What is the ABCD Pattern?
The letters ABC and D stand for the points in a crypto chart. The A is the starting point, followed by B, C, and D. Remember that ABCD patterns begin with a significant upward move. Crypto buyers are aggressively buying at the starting point or point A, which causes the price to rise sharply to the second point or point B. This trade sequence is tempting because you think it is the best time to buy crypto. Since the price increase is abrupt, traders believe they can profit more from it.
But remember, you must not chase this trade and carelessly enter because the price from A to B is too steep and rapid. We know that in crypto charts, the price that sharply increases tends to drop rapidly as well. If you want to know more about this concept, read the explanation of Investopedia about it. Furthermore, you cannot tell where to place stop loss in this trade sequence. Never enter a trade without understanding your stop, as most seasoned traders say. And this idea is unquestionable, especially for day traders.
Traders who purchased at point A instantly begin selling and taking profits at point B. As a result of this occurrence, the price will drop. Some of you may assume that this moment is the perfect time to invest in cryptocurrency. You cannot just do that, though, because the price is still dropping. Before entering the trade, you must wait for the price to flatten or subside. This is when point C comes into the picture. Point C signifies that the asset has already found possible support at this time.
How Do Traders Interpret the ABCD Pattern?
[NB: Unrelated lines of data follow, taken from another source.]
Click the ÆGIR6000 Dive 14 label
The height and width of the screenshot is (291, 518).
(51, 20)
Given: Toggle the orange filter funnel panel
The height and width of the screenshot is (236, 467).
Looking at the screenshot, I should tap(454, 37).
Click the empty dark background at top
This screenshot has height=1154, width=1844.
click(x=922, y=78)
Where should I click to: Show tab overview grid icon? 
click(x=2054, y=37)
Plan for your trade and set up a stop loss and profit-taking point. In an ABCD pattern, most traders do not purchase at point A right away. They do not get excited when the price of a cryptocurrency rises, but instead, they will look into the source by watching for news, announcements, events, or any other stimulus that might cause a price hike. Experienced traders do not engage in this trade sequence right away because they observe first; this is a trait that you can see in expert crypto traders. Novice traders seek professional advice from them through platforms like Kucoin and Immediate Edge.
Once traders see that the crypto price is not drastically declining after reaching point B, they will get interested in it. Since most traders already know this pattern, they will wait for the price to stabilize. They know that when the price becomes steady or not fluctuating, it is a sign that the price has the potential to increase again. They interpret stabilized price movement as potential support. At this point, traders will start entering the trade, which will cause the price to skyrocket. The pattern is straightforward.
ABCD Pattern Pro Tips
Point C is always above point A, usually in the middle or around Point B; hence, traders should set stop-loss below point C to prevent losing a lot of money if the ABCD pattern fails. Because no pattern is flawless, you must constantly monitor the price movement.
The ABCD pattern gets widely employed in forex, equities, and other markets, including cryptocurrencies. Always make sure to use other indicators to support your presumption. This pattern is very profitable if you can execute it properly.
Closing Thoughts
The ABCD pattern, like what they say, is as easy as 1234. It is the foundation of the price movement principle that everyone must know before starting to trade. Supplemental information like what technical indicators offer could also help a trader form a solid conclusion or presumption about the price movement.